Here are the types of errors I am getting from the QM:

SERIOUS ERROR Queue Manager (Queue Manager ) Fri Jul 16 16:02:02 2010
[OM 10270] Process about to terminate due to error.
Signal (Segmentation Violation) trapped by process 5854
Procedure trace follows:
<- ql_GetNextMsgDue
-> ql_GetNextMsgDue
<- ql_GetNextMsgDue
-> ql_GetNextMsgDue
<- ql_GetNextMsgDue
-> ql_GetNextMsgDue
<- ql_GetNextMsgDue
-> ql_GetNextMsgDue
<- ql_GetNextMsgDue
-> ql_GetNextMsgDue
<- ql_GetNextMsgDue
-> ql_GetNextMsgDue
<- ql_GetNextMsgDue
<- qm_RespondToExpectantReaders
-> qm_ProcessReleaseMsg
-> ql_AddMsgToMemList
Pid of logging process: 5854


SERIOUS ERROR Queue Manager (Queue Manager ) Fri Jul 16 16:02:02 2010
[OM 10272] BACKTRACE:
/opt/scalix/lib/libom_er.so(er_add_backtrace+0xb5)[0xf7f98b25]
/opt/scalix/lib/libom_er.so[0xf7f98e13]
/opt/scalix/lib/libom_er.so(er_DumpProcAndExit+0x1f)[0xf7f98f9f]
[0xffffe500]
/opt/scalix/lib/libom_ql.so[0xf7f40a9f]
/opt/scalix/lib/libom_ql.so(ql_AddMsgToMemList+0x87)[0xf7f40baa]
queue.manager[0x804a567]
queue.manager[0x805171c]
queue.manager[0x804bc95]
queue.manager[0x804d601]
queue.manager[0x804de84]
/lib/libc.so.6(__libc_start_main+0xdc)[0x27cdec]
queue.manager[0x8049c71]

Anybody else seen anything like this?

We did have an issue with Swap but that has been resolved and still the problem continues?

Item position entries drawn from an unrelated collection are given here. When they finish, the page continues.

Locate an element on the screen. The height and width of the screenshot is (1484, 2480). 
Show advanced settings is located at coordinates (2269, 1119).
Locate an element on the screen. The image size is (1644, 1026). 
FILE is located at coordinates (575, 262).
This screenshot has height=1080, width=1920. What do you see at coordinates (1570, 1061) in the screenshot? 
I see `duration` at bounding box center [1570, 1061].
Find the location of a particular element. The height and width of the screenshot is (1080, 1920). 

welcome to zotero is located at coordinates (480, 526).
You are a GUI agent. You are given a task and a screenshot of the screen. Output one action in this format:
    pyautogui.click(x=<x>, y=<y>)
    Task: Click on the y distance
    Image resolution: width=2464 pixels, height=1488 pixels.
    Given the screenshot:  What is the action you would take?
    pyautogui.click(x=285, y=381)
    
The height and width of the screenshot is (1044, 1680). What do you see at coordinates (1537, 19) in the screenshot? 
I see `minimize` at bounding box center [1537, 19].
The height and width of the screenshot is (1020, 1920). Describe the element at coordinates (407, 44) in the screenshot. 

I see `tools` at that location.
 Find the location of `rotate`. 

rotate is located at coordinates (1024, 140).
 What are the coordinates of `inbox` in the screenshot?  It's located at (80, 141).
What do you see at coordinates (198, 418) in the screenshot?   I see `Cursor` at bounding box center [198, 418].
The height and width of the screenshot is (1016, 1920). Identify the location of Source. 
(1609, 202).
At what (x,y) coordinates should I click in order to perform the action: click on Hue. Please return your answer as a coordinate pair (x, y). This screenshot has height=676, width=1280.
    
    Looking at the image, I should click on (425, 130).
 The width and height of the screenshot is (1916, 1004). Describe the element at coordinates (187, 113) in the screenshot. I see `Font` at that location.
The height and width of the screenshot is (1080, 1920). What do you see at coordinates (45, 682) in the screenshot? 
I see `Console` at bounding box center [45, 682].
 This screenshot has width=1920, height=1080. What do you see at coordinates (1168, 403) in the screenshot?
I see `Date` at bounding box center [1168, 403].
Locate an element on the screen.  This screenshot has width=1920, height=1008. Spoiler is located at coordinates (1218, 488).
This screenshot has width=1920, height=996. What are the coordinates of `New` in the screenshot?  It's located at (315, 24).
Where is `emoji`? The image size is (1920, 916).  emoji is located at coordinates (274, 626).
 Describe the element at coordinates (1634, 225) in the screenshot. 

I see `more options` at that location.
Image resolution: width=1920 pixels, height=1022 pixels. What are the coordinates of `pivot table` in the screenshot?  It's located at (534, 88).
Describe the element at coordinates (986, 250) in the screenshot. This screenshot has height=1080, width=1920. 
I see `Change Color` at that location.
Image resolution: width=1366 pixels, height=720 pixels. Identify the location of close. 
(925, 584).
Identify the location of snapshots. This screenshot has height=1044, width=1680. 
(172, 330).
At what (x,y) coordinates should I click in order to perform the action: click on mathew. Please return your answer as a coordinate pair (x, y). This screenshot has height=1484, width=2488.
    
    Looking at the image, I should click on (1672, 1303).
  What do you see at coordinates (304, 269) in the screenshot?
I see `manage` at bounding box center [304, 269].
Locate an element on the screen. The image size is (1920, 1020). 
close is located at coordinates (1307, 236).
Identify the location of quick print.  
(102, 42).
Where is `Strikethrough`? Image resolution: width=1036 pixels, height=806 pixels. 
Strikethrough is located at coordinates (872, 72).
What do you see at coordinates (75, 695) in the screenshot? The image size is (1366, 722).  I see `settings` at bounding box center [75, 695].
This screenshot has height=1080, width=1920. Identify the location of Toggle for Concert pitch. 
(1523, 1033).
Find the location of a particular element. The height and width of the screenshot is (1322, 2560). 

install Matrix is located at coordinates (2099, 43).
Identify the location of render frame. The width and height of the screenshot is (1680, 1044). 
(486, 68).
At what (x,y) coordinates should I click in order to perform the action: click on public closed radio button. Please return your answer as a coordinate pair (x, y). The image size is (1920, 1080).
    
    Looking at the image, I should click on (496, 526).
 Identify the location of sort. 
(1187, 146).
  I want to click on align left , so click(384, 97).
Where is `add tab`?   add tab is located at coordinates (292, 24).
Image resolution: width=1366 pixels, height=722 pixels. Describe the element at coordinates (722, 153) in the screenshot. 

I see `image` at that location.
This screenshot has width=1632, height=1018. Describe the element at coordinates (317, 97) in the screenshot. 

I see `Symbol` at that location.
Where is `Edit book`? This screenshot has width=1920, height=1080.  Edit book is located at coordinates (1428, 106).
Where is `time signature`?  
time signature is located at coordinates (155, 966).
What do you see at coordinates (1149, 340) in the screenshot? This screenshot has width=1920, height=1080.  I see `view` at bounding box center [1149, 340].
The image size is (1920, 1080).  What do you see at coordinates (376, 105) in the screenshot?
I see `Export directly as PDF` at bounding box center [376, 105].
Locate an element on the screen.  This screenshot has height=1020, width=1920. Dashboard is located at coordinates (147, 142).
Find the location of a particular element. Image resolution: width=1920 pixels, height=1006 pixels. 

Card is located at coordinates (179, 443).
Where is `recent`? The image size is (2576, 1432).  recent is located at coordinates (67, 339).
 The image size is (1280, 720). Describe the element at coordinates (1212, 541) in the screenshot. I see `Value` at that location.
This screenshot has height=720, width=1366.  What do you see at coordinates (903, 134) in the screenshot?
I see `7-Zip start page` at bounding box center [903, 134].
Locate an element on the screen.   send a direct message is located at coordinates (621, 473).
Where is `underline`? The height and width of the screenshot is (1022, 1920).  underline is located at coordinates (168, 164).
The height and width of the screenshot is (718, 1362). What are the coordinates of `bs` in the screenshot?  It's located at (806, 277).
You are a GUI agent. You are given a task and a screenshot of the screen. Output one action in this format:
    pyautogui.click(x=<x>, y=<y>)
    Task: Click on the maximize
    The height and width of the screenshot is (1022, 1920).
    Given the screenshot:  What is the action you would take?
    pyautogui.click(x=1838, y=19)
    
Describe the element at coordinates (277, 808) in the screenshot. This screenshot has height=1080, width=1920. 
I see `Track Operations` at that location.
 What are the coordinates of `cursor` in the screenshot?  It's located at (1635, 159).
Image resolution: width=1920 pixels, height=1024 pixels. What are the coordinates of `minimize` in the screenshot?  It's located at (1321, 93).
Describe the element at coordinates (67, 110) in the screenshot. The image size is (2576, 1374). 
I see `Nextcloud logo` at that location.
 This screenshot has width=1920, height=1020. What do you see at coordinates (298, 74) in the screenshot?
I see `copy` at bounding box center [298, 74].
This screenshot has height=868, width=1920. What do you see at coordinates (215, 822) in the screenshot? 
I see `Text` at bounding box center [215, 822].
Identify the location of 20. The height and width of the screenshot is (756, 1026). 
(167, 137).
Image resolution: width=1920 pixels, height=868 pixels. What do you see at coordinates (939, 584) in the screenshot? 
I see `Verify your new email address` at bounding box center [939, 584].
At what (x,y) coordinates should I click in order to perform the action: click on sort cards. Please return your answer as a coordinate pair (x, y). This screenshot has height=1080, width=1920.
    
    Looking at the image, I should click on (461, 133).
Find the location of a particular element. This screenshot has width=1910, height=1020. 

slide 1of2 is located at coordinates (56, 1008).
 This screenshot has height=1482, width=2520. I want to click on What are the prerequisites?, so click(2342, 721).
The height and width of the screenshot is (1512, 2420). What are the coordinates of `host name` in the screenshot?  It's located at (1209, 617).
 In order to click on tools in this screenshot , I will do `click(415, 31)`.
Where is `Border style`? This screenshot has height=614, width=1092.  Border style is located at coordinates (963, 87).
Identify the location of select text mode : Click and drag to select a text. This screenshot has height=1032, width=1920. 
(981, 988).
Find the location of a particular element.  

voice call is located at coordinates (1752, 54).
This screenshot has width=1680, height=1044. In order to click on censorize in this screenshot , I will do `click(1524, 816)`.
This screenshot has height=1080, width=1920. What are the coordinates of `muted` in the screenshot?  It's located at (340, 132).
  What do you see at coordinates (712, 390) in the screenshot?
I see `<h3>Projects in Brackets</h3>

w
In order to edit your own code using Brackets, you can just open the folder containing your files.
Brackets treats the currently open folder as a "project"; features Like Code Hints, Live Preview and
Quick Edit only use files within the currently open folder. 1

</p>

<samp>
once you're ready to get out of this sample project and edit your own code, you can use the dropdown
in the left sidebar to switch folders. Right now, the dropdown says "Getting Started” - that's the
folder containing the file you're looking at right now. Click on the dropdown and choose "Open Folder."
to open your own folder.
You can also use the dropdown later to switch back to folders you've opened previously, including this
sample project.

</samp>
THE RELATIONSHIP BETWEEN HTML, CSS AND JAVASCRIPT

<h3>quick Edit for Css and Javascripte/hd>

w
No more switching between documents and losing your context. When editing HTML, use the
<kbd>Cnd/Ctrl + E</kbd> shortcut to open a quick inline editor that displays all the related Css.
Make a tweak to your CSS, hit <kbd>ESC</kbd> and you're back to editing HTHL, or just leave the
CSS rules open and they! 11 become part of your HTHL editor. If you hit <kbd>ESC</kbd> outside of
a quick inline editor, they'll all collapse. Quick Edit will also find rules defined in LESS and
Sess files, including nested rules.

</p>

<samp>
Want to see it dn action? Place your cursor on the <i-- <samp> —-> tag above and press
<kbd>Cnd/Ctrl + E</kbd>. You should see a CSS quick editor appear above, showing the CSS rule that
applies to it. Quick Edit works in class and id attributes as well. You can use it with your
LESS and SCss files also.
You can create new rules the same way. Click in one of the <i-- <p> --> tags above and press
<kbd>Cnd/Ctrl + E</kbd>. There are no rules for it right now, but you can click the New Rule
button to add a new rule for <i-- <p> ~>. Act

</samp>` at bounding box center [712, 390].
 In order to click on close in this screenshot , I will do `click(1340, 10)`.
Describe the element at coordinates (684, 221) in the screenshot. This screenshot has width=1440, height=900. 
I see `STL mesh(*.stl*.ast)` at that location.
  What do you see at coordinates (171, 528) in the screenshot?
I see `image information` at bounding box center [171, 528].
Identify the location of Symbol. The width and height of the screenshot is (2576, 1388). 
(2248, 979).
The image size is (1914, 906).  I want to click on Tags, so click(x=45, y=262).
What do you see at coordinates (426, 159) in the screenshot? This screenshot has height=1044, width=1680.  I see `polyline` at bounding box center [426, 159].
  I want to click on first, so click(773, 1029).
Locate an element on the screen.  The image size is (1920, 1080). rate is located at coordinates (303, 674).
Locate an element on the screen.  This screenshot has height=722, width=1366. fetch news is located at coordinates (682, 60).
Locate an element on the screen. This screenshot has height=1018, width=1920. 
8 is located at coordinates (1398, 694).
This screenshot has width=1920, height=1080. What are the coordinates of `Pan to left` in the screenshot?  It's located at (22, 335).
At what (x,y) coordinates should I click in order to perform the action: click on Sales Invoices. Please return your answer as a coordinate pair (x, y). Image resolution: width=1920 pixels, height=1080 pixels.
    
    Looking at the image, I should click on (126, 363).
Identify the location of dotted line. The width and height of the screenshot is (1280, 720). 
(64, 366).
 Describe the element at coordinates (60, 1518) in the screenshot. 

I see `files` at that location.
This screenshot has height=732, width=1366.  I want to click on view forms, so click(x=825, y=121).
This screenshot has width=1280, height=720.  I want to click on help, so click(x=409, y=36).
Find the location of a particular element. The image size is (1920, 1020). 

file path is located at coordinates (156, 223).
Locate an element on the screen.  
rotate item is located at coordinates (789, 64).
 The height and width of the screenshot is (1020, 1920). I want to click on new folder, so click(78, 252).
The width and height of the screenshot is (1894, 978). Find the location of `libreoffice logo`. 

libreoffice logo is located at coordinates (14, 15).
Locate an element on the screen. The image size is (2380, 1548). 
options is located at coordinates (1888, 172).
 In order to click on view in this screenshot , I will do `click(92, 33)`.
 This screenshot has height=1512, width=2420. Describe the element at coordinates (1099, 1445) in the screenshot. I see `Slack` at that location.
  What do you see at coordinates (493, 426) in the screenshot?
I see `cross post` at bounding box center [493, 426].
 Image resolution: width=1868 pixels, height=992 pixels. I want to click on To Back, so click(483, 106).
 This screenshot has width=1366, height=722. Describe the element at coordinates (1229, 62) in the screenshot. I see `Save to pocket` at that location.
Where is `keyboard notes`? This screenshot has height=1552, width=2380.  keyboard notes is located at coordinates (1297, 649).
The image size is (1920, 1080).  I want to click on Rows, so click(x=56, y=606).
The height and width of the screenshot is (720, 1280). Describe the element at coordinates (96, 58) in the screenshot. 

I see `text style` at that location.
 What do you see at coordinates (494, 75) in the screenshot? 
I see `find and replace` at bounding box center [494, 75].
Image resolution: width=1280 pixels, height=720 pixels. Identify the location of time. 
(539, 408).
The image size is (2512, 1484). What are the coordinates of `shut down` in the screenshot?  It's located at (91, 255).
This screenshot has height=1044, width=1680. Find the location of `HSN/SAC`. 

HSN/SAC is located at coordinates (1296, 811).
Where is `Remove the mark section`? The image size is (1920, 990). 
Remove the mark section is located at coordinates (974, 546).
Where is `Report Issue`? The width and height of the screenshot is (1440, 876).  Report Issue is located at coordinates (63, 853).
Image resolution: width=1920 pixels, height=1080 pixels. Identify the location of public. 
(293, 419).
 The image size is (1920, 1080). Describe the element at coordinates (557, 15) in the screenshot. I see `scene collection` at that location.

Scalix is 11.4.5 and running on RedHat 5.

Re: Queue Manager aborting every 12 hours or more

Posted: Mon Aug 09, 2010 8:37 am
by BaldBoy
I'd suggest to upgrade to 11.4.6

Re: Queue Manager aborting every 12 hours or more

Posted: Tue Aug 10, 2010 7:40 pm
by deyjvu
We ended up building a whole new server and installed 11.4.6 onto that, problem went away!!

We are pretty sure it was the resources on the old server just 'running out' basically.

We wont mention the fact we lost a disk on the new system on the first day due to hardware issues and did not have a backup of the new system... it was due to start an hour after the disk failed :-(.